The local sergeant went up next. He confirmed that the house had given no sign of having been broken into, with its doors and windows all quite fast. He then produced photographs of Caroline’s body, which were passed to the jury, and to one or two other people. I didn’t see them, and was glad not to; I could tell from the jurors’ reactions that the images were grim ones. But the man also had photographs of the Hall’s second-floor landing, with its sturdy banister rail; Riddell looked closely at those, and requested details of the banister’s dimensions—its width, its height from the floor. He then asked Graham for Caroline’s measurements, and when Graham had hastily looked through his notes and provided them, he had one of his clerks improvise a mock-up of the banister, and invited the court secretary, a woman about the same height as Caroline, to stand beside it. The rail came to just above her hip. He asked her how easily she felt she might be tipped—say, after stumbling—over a rail at that height. She answered: ‘Not very easily at all.’

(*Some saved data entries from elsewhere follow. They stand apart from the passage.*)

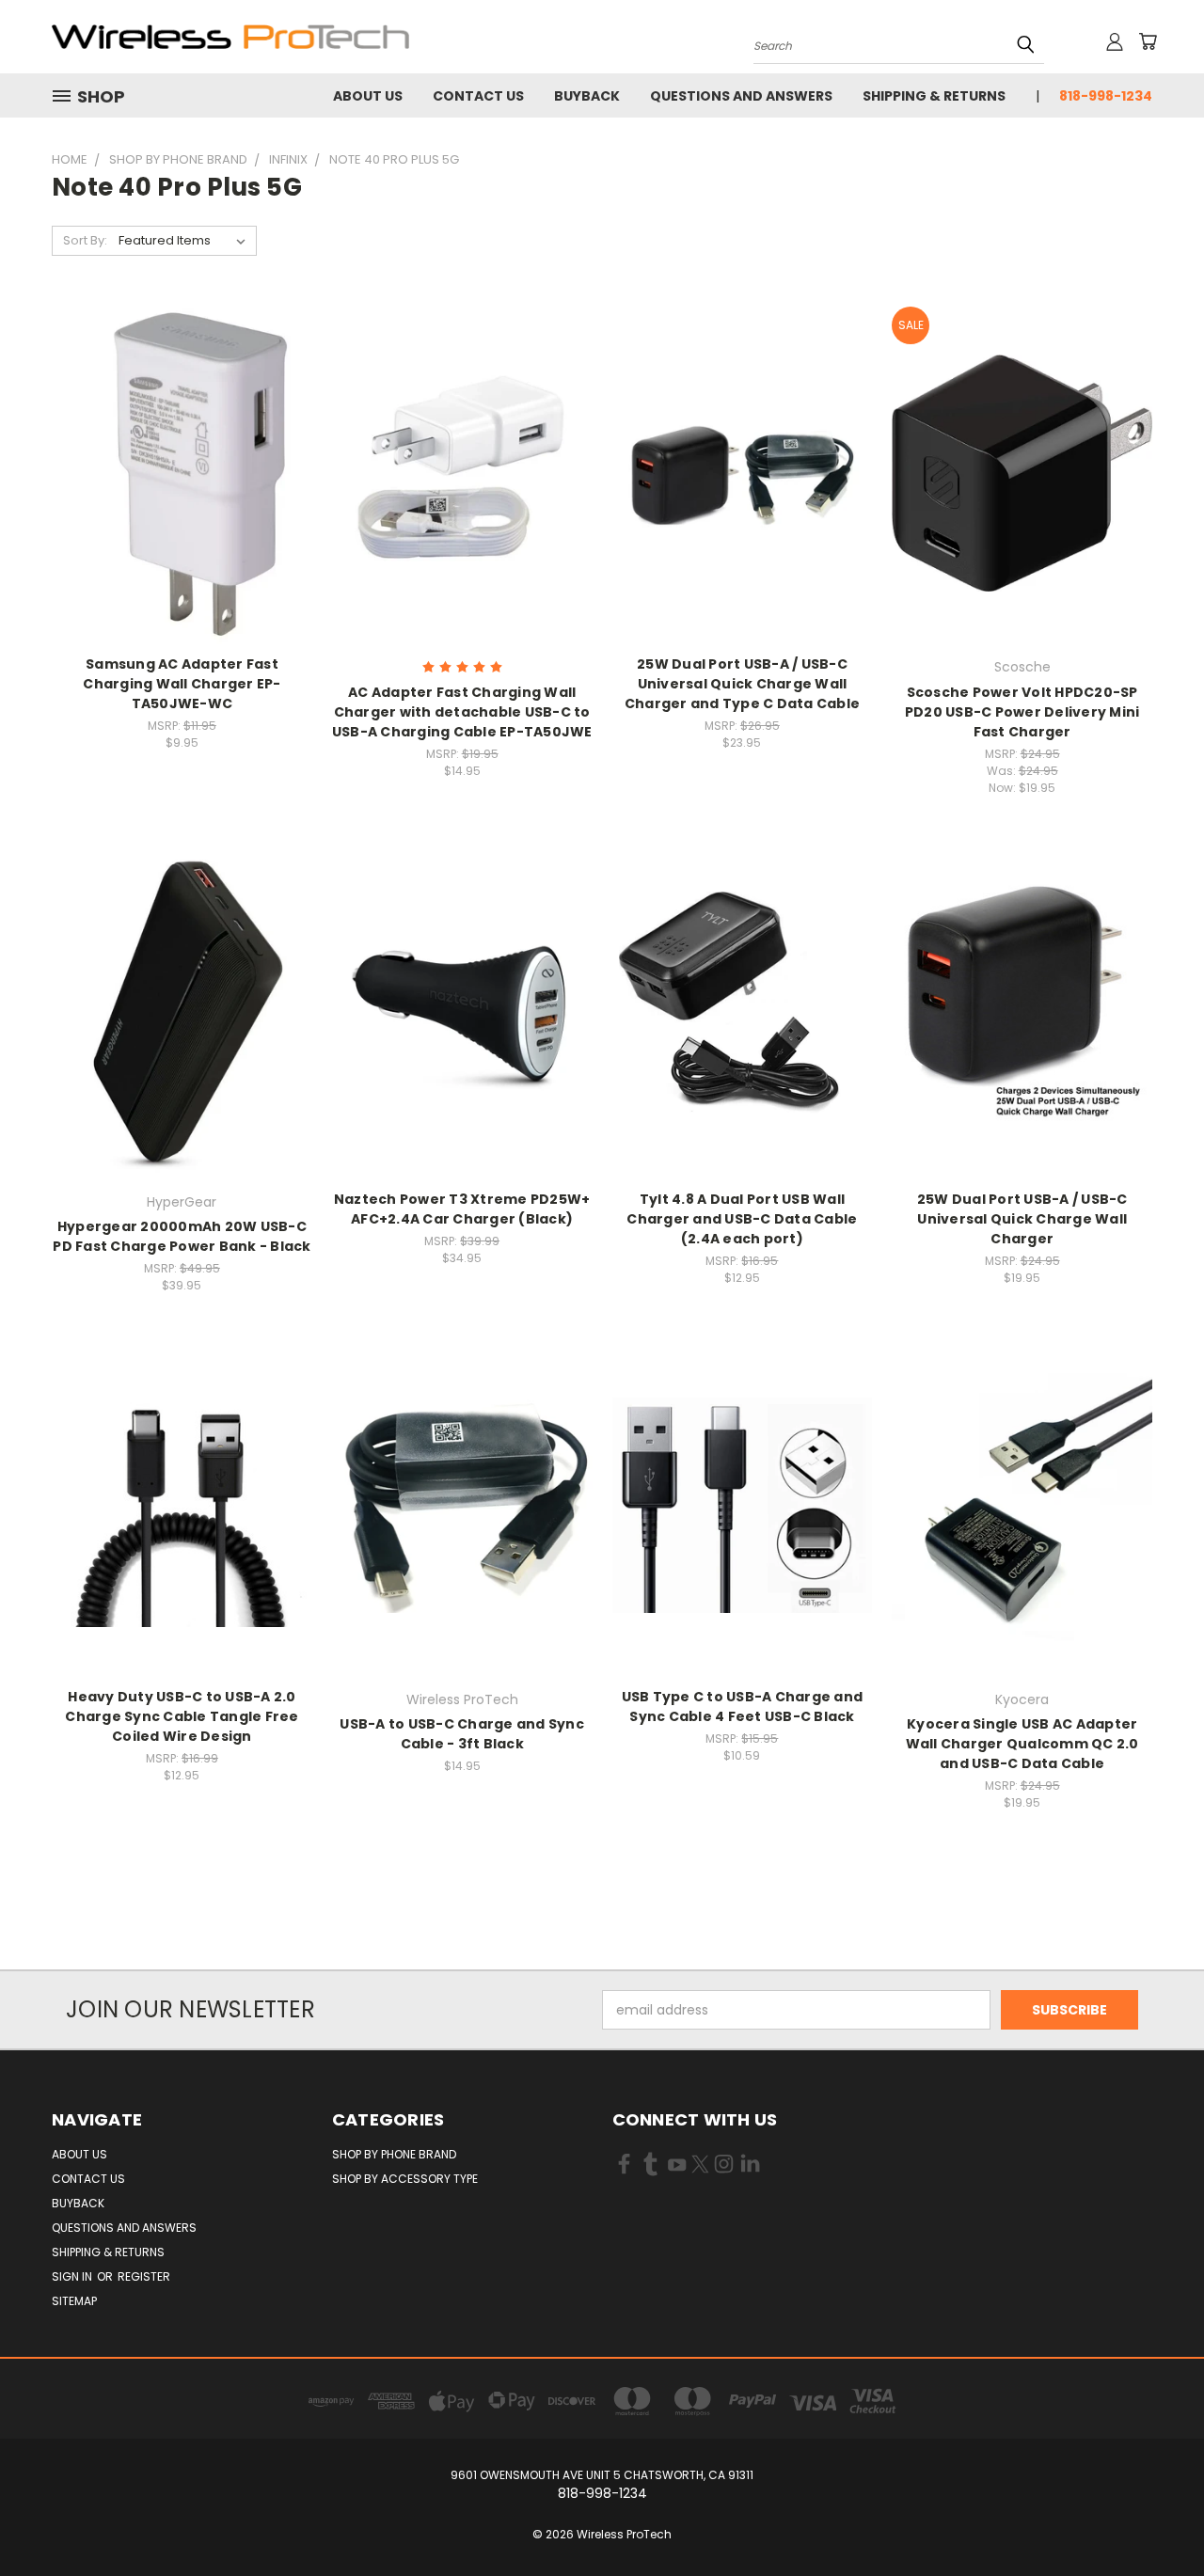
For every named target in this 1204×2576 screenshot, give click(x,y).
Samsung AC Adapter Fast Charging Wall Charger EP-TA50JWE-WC (181, 684)
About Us (368, 96)
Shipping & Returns (934, 96)
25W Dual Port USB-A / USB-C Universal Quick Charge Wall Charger (1022, 1219)
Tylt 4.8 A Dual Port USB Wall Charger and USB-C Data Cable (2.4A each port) (741, 1219)
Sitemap (74, 2301)
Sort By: (85, 240)
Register (144, 2276)
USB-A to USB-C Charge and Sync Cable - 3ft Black (462, 1734)
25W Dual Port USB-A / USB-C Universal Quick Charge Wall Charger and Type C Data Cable (742, 684)
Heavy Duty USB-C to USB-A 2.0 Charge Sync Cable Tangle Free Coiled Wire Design (181, 1716)
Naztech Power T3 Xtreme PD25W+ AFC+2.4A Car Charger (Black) (462, 1209)
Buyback (587, 96)
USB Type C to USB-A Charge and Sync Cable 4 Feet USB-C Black (742, 1706)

He asked the sergeant to step down, and then he called Betty to the stand. She, of course, was the chief witness.
This was the first time I had seen her since my last, disastrous visit to the Hall, a fortnight before Caroline’s death. She had come to the inquest with her father, and had been sitting with him at the side of the room; she made her way forward, a small, slight figure, looking more girlish than ever against that crowd of dark-suited men, her face pale, her colourless fringe pinned up at the side with a crooked grip, just as I remembered seeing it on my first trip to Hundreds nearly a year before. Only her clothes were a surprise to me, used as I was to her parlourmaid’s costume. She wore a neat skirt and jacket, with a white blouse beneath. Her shoes had little tapping heels to them, and her stockings were dark, with seams.